I can agree with you on that. When times get tough you definitely find out who your true friends are.
As far as your current friends not being preppers, that's unfortunate but it doesn't mean that you can't nudge them in the right direction. It also doesn't mean that if a disaster struck, they would be completely SOL.
If there's one thing I've learned... it is not to write off or underestimate people. You would be surprised at how resilant people can be when they are forced to be.
Maybe you will never be able to get your current friends to go in on a BOL or underground bunker with you... but you might be able to get one or two of them to purchase a gun and go to some firearms training classes with you. Or you might be able to convince them that having a pantry stocked with can goods is a good idea. Or you might be able to get one to plant a garden, or can some tomatos.
You never know... and the key is definitely not to be pushy and alienate them. Just mention from time to time some of the things you're doing (tell them you're growing a garden, maybe one of them will want you to teach them?), or point out some of the things you're seeing that you view as areas of improvement for them (in constructive ways).
Example would be the fridge/freezer comment ("dude, you have one empty box of pizza, what would you do if tornado came through and you were stuck in your house for a week?")

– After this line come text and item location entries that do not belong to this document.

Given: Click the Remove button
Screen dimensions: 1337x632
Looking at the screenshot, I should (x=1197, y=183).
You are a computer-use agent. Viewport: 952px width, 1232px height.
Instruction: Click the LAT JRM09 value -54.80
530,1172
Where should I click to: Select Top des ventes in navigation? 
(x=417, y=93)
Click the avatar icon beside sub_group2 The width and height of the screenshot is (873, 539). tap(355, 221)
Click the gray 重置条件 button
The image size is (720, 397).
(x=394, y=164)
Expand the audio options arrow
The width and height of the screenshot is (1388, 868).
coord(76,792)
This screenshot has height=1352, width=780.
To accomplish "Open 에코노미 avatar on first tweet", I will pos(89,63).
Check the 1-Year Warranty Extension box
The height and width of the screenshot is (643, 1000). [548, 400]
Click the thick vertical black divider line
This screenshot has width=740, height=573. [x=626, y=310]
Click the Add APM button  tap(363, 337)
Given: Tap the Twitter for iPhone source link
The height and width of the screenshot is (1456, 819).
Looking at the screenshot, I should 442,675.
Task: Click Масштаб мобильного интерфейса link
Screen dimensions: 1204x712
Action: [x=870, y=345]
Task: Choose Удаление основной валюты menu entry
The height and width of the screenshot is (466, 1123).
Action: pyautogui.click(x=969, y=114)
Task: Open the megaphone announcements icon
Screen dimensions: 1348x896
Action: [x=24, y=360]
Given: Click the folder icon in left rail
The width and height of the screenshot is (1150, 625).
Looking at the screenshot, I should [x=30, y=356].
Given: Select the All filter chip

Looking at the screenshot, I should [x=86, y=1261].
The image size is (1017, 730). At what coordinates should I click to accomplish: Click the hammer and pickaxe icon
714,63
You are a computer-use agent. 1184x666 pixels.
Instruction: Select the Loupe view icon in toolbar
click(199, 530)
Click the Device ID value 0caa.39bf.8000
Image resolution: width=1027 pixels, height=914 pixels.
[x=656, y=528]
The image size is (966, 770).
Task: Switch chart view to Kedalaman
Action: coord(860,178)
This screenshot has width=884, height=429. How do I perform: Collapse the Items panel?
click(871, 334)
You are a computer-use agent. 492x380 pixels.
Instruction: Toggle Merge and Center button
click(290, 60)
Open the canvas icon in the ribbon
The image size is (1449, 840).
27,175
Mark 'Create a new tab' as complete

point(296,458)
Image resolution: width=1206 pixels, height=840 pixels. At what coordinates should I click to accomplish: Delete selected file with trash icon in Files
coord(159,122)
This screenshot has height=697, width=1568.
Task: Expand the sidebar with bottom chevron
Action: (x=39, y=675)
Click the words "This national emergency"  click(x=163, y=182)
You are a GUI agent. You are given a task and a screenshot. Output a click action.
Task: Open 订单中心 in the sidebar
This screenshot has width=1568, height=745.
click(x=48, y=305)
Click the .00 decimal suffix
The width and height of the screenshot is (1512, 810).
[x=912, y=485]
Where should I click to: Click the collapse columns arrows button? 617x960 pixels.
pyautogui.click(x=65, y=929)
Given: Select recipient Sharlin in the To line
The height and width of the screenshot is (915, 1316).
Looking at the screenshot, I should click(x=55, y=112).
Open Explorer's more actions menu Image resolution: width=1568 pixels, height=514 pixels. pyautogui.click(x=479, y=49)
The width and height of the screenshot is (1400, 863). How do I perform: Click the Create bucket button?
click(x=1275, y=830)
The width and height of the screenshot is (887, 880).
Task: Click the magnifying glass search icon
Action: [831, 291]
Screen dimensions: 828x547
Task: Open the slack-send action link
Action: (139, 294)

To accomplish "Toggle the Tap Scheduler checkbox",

If they don't respond, meh, not a big deal. If they do respond, go with it.
You never know, maybe one of your friends will surprise you. I know one of mine did. I had never went to a gun range in Illinois (I had a FOID card, but, I had done all of my firearms training in Ohio when I lived there)... but one day one of my buddies who, at the time, was a bit more of a gun nut than what anyone would consider a prepper, brought up the idea of going. We went and it was a lot of fun. We started talking about guns and he talked about zombies, that opened the door to talking about things like food preps and he got on board.
If I would have ambushed him about prepping he would have laughed at me. But, I found that an interest of his (something as stupid as zombie hunting) was a way to open the door to talking about prepping. I didn't being with BOB's, but started with really basic stuff like first aid kits and food storage.
What I'm saying is, baby steps. Don't write otherwise good people (if they are people you consider friends they must have admirable/good qualities to consider them as such) off just because they don't agree completely with something you believe in (to the same degree you believe in it). I never would have thought my gun nut buddy would have turned into a prepper, but he's probably further along than me now in terms of his preps.
So, while your friends might not want to go in on the bunker... maybe you can get them to grow a garden? Maybe they will like it and you can get them to purchase a gun and ammo? Who knows where it goes from there.
And... maybe you don't get them to do anything and you consider to use the internet as a resource for finding like-minded preppers. That is okay too.
I'm just saying... don't write off those around you just because they haven't shown an interset yet.